→ Data supplied:
· · · · · · ·

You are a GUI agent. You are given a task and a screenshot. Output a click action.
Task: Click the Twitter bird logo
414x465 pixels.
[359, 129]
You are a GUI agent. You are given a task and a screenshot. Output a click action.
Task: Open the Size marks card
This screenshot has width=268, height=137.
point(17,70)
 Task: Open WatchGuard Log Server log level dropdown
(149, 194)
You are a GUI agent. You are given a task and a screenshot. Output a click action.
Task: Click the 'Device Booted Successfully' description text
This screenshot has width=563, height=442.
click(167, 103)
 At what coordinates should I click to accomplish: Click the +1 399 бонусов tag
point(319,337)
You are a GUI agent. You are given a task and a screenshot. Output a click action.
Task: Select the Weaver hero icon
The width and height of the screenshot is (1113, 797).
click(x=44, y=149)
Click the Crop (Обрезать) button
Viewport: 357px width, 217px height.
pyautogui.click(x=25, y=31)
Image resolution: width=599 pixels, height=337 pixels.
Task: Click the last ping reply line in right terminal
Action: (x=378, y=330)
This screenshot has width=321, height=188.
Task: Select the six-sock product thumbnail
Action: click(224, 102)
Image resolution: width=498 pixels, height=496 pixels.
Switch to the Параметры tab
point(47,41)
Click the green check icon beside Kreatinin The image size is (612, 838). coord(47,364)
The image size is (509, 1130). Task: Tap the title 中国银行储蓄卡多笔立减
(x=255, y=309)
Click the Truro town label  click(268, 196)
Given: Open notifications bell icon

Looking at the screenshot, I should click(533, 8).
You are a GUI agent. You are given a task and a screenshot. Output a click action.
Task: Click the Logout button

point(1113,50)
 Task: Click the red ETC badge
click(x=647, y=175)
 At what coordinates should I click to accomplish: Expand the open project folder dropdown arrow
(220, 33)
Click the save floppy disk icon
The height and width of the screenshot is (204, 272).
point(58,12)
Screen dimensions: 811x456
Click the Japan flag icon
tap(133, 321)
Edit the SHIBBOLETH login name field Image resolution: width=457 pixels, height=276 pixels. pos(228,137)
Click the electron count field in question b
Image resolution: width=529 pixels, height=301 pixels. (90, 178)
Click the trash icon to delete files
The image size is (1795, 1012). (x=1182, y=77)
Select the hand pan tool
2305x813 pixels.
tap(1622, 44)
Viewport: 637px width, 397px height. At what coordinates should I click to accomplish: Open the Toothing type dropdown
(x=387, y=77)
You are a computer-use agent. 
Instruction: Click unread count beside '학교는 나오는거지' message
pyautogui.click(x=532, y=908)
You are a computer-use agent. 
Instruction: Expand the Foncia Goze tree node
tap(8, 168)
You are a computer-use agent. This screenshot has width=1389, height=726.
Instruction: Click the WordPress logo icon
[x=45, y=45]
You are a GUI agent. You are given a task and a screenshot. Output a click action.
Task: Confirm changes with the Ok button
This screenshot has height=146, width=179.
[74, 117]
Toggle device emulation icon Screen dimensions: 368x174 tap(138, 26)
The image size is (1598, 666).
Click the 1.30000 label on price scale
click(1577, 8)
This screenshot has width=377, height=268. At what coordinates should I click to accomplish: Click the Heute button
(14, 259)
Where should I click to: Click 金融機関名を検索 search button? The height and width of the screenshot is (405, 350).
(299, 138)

· · · · · · ·

→ Your goal: Could you reproduce every record above exactly as it appears?

→ Answer space:
You are a GUI agent. You are given a task and a screenshot. Output a click action.
Task: Click the Twitter bird logo
414x465 pixels.
[359, 129]
You are a GUI agent. You are given a task and a screenshot. Output a click action.
Task: Open the Size marks card
This screenshot has width=268, height=137.
point(17,70)
 Task: Open WatchGuard Log Server log level dropdown
(149, 194)
You are a GUI agent. You are given a task and a screenshot. Output a click action.
Task: Click the 'Device Booted Successfully' description text
This screenshot has width=563, height=442.
click(167, 103)
 At what coordinates should I click to accomplish: Click the +1 399 бонусов tag
point(319,337)
You are a GUI agent. You are given a task and a screenshot. Output a click action.
Task: Select the Weaver hero icon
The width and height of the screenshot is (1113, 797).
click(x=44, y=149)
Click the Crop (Обрезать) button
Viewport: 357px width, 217px height.
pyautogui.click(x=25, y=31)
Image resolution: width=599 pixels, height=337 pixels.
Task: Click the last ping reply line in right terminal
Action: (x=378, y=330)
This screenshot has width=321, height=188.
Task: Select the six-sock product thumbnail
Action: click(224, 102)
Image resolution: width=498 pixels, height=496 pixels.
Switch to the Параметры tab
point(47,41)
Click the green check icon beside Kreatinin The image size is (612, 838). coord(47,364)
The image size is (509, 1130). Task: Tap the title 中国银行储蓄卡多笔立减
(x=255, y=309)
Click the Truro town label  click(268, 196)
Given: Open notifications bell icon

Looking at the screenshot, I should click(533, 8).
You are a GUI agent. You are given a task and a screenshot. Output a click action.
Task: Click the Logout button

point(1113,50)
 Task: Click the red ETC badge
click(x=647, y=175)
 At what coordinates should I click to accomplish: Expand the open project folder dropdown arrow
(220, 33)
Click the save floppy disk icon
The height and width of the screenshot is (204, 272).
point(58,12)
Screen dimensions: 811x456
Click the Japan flag icon
tap(133, 321)
Edit the SHIBBOLETH login name field Image resolution: width=457 pixels, height=276 pixels. pos(228,137)
Click the electron count field in question b
Image resolution: width=529 pixels, height=301 pixels. (90, 178)
Click the trash icon to delete files
The image size is (1795, 1012). (x=1182, y=77)
Select the hand pan tool
2305x813 pixels.
tap(1622, 44)
Viewport: 637px width, 397px height. At what coordinates should I click to accomplish: Open the Toothing type dropdown
(x=387, y=77)
You are a computer-use agent. 
Instruction: Click unread count beside '학교는 나오는거지' message
pyautogui.click(x=532, y=908)
You are a computer-use agent. 
Instruction: Expand the Foncia Goze tree node
tap(8, 168)
You are a computer-use agent. This screenshot has width=1389, height=726.
Instruction: Click the WordPress logo icon
[x=45, y=45]
You are a GUI agent. You are given a task and a screenshot. Output a click action.
Task: Confirm changes with the Ok button
This screenshot has height=146, width=179.
[74, 117]
Toggle device emulation icon Screen dimensions: 368x174 tap(138, 26)
The image size is (1598, 666).
Click the 1.30000 label on price scale
click(1577, 8)
This screenshot has width=377, height=268. At what coordinates should I click to accomplish: Click the Heute button
(14, 259)
Where should I click to: Click 金融機関名を検索 search button? The height and width of the screenshot is (405, 350).
(299, 138)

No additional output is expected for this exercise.